- [WHAT IS NEEDED]
The data should be printed again, exactly.

- [DATASET]
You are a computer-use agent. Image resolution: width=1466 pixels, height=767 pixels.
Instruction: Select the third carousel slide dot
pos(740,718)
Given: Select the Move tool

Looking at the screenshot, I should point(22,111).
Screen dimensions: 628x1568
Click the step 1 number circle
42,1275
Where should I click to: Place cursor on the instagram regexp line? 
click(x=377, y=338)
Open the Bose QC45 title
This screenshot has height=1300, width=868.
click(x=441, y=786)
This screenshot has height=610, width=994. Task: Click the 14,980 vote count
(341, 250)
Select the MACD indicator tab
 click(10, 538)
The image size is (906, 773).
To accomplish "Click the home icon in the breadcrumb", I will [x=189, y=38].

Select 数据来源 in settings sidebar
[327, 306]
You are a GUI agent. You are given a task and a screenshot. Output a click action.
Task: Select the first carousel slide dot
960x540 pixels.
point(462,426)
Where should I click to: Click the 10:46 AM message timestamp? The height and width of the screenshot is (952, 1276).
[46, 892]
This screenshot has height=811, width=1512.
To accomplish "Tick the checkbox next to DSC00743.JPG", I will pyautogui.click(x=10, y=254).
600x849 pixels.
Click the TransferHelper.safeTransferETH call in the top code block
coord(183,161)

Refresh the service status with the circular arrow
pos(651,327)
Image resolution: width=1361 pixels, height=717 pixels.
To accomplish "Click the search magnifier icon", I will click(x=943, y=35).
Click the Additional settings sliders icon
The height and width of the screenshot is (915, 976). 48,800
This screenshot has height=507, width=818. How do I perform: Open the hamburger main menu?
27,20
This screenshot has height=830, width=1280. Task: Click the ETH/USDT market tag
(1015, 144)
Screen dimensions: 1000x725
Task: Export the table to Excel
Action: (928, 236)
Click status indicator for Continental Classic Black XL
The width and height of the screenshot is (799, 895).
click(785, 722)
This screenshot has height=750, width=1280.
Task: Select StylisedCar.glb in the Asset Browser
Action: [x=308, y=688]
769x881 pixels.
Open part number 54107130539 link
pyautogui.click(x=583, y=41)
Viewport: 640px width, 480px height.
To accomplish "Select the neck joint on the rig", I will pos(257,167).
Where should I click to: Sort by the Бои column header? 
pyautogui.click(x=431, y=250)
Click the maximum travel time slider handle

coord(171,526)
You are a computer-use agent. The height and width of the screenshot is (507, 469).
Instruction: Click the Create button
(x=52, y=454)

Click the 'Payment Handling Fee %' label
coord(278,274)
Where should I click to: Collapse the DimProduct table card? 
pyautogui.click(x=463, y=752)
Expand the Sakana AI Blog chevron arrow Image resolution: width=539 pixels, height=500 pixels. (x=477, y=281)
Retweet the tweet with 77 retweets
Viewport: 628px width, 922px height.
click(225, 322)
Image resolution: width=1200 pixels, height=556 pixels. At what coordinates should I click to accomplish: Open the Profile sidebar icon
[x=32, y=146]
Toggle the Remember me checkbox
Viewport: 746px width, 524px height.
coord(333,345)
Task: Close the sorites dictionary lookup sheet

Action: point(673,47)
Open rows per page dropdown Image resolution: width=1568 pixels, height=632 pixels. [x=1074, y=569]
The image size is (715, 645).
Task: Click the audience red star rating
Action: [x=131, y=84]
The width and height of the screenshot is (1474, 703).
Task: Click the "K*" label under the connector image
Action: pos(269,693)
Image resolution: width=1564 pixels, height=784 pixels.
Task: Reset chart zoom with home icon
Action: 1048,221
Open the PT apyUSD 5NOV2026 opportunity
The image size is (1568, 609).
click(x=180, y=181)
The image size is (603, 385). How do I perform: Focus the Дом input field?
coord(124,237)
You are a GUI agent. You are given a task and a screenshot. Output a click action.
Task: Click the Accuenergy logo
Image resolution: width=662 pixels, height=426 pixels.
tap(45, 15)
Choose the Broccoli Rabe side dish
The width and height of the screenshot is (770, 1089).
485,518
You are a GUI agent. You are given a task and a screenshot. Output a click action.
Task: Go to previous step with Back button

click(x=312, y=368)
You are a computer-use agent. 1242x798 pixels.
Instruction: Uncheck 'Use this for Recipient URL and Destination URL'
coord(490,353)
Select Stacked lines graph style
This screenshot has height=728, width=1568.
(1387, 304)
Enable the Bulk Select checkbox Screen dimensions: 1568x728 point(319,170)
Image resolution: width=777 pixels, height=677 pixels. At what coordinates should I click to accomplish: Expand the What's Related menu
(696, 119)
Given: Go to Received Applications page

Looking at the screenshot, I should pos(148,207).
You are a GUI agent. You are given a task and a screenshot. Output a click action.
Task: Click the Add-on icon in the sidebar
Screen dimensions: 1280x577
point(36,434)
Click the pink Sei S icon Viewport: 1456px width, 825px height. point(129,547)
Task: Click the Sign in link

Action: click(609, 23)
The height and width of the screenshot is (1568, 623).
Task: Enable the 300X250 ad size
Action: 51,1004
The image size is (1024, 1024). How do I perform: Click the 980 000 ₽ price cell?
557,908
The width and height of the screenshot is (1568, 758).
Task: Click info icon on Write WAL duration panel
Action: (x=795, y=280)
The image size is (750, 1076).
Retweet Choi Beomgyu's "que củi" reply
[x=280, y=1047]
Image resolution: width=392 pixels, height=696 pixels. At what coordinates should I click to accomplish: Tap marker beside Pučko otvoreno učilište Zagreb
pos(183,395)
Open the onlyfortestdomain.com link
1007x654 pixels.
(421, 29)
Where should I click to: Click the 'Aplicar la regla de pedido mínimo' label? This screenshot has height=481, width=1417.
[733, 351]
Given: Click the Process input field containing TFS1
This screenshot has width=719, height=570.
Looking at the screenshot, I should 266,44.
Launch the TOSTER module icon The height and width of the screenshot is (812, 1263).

- [TASK ANSWER]
You are a computer-use agent. Image resolution: width=1466 pixels, height=767 pixels.
Instruction: Select the third carousel slide dot
pos(740,718)
Given: Select the Move tool

Looking at the screenshot, I should point(22,111).
Screen dimensions: 628x1568
Click the step 1 number circle
42,1275
Where should I click to: Place cursor on the instagram regexp line? 
click(x=377, y=338)
Open the Bose QC45 title
This screenshot has height=1300, width=868.
click(x=441, y=786)
This screenshot has height=610, width=994. Task: Click the 14,980 vote count
(341, 250)
Select the MACD indicator tab
 click(10, 538)
The image size is (906, 773).
To accomplish "Click the home icon in the breadcrumb", I will [x=189, y=38].

Select 数据来源 in settings sidebar
[327, 306]
You are a GUI agent. You are given a task and a screenshot. Output a click action.
Task: Select the first carousel slide dot
960x540 pixels.
point(462,426)
Where should I click to: Click the 10:46 AM message timestamp? The height and width of the screenshot is (952, 1276).
[46, 892]
This screenshot has height=811, width=1512.
To accomplish "Tick the checkbox next to DSC00743.JPG", I will pyautogui.click(x=10, y=254).
600x849 pixels.
Click the TransferHelper.safeTransferETH call in the top code block
coord(183,161)

Refresh the service status with the circular arrow
pos(651,327)
Image resolution: width=1361 pixels, height=717 pixels.
To accomplish "Click the search magnifier icon", I will click(x=943, y=35).
Click the Additional settings sliders icon
The height and width of the screenshot is (915, 976). 48,800
This screenshot has height=507, width=818. How do I perform: Open the hamburger main menu?
27,20
This screenshot has height=830, width=1280. Task: Click the ETH/USDT market tag
(1015, 144)
Screen dimensions: 1000x725
Task: Export the table to Excel
Action: (928, 236)
Click status indicator for Continental Classic Black XL
The width and height of the screenshot is (799, 895).
click(785, 722)
This screenshot has height=750, width=1280.
Task: Select StylisedCar.glb in the Asset Browser
Action: [x=308, y=688]
769x881 pixels.
Open part number 54107130539 link
pyautogui.click(x=583, y=41)
Viewport: 640px width, 480px height.
To accomplish "Select the neck joint on the rig", I will pos(257,167).
Where should I click to: Sort by the Бои column header? 
pyautogui.click(x=431, y=250)
Click the maximum travel time slider handle

coord(171,526)
You are a computer-use agent. The height and width of the screenshot is (507, 469).
Instruction: Click the Create button
(x=52, y=454)

Click the 'Payment Handling Fee %' label
coord(278,274)
Where should I click to: Collapse the DimProduct table card? 
pyautogui.click(x=463, y=752)
Expand the Sakana AI Blog chevron arrow Image resolution: width=539 pixels, height=500 pixels. (x=477, y=281)
Retweet the tweet with 77 retweets
Viewport: 628px width, 922px height.
click(225, 322)
Image resolution: width=1200 pixels, height=556 pixels. At what coordinates should I click to accomplish: Open the Profile sidebar icon
[x=32, y=146]
Toggle the Remember me checkbox
Viewport: 746px width, 524px height.
coord(333,345)
Task: Close the sorites dictionary lookup sheet

Action: point(673,47)
Open rows per page dropdown Image resolution: width=1568 pixels, height=632 pixels. [x=1074, y=569]
The image size is (715, 645).
Task: Click the audience red star rating
Action: [x=131, y=84]
The width and height of the screenshot is (1474, 703).
Task: Click the "K*" label under the connector image
Action: pos(269,693)
Image resolution: width=1564 pixels, height=784 pixels.
Task: Reset chart zoom with home icon
Action: 1048,221
Open the PT apyUSD 5NOV2026 opportunity
The image size is (1568, 609).
click(x=180, y=181)
The image size is (603, 385). How do I perform: Focus the Дом input field?
coord(124,237)
You are a GUI agent. You are given a task and a screenshot. Output a click action.
Task: Click the Accuenergy logo
Image resolution: width=662 pixels, height=426 pixels.
tap(45, 15)
Choose the Broccoli Rabe side dish
The width and height of the screenshot is (770, 1089).
485,518
You are a GUI agent. You are given a task and a screenshot. Output a click action.
Task: Go to previous step with Back button

click(x=312, y=368)
You are a computer-use agent. 1242x798 pixels.
Instruction: Uncheck 'Use this for Recipient URL and Destination URL'
coord(490,353)
Select Stacked lines graph style
This screenshot has height=728, width=1568.
(1387, 304)
Enable the Bulk Select checkbox Screen dimensions: 1568x728 point(319,170)
Image resolution: width=777 pixels, height=677 pixels. At what coordinates should I click to accomplish: Expand the What's Related menu
(696, 119)
Given: Go to Received Applications page

Looking at the screenshot, I should pos(148,207).
You are a GUI agent. You are given a task and a screenshot. Output a click action.
Task: Click the Add-on icon in the sidebar
Screen dimensions: 1280x577
point(36,434)
Click the pink Sei S icon Viewport: 1456px width, 825px height. point(129,547)
Task: Click the Sign in link

Action: click(609, 23)
The height and width of the screenshot is (1568, 623).
Task: Enable the 300X250 ad size
Action: 51,1004
The image size is (1024, 1024). How do I perform: Click the 980 000 ₽ price cell?
557,908
The width and height of the screenshot is (1568, 758).
Task: Click info icon on Write WAL duration panel
Action: (x=795, y=280)
The image size is (750, 1076).
Retweet Choi Beomgyu's "que củi" reply
[x=280, y=1047]
Image resolution: width=392 pixels, height=696 pixels. At what coordinates should I click to accomplish: Tap marker beside Pučko otvoreno učilište Zagreb
pos(183,395)
Open the onlyfortestdomain.com link
1007x654 pixels.
(421, 29)
Where should I click to: Click the 'Aplicar la regla de pedido mínimo' label? This screenshot has height=481, width=1417.
[733, 351]
Given: Click the Process input field containing TFS1
This screenshot has width=719, height=570.
Looking at the screenshot, I should 266,44.
Launch the TOSTER module icon The height and width of the screenshot is (812, 1263).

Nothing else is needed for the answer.